About this exercise: Put every line of the rows below into a Markdown table with two columns, No. and Line. Number the lines in order and leave out any blank lines.

[Pixel coordinate grounding data]
************
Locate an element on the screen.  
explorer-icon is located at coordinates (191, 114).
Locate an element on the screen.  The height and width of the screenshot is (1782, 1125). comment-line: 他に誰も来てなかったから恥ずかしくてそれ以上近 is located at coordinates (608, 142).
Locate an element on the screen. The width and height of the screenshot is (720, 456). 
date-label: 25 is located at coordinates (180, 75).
************
Task answer:
| No. | Line |
|---|---|
| 1 | Locate an element on the screen.   |
| 2 | explorer-icon is located at coordinates (191, 114). |
| 3 | Locate an element on the screen.  The height and width of the screenshot is (1782, 1125). comment-line: 他に誰も来てなかったから恥ずかしくてそれ以上近 is located at coordinates (608, 142). |
| 4 | Locate an element on the screen. The width and height of the screenshot is (720, 456).  |
| 5 | date-label: 25 is located at coordinates (180, 75). |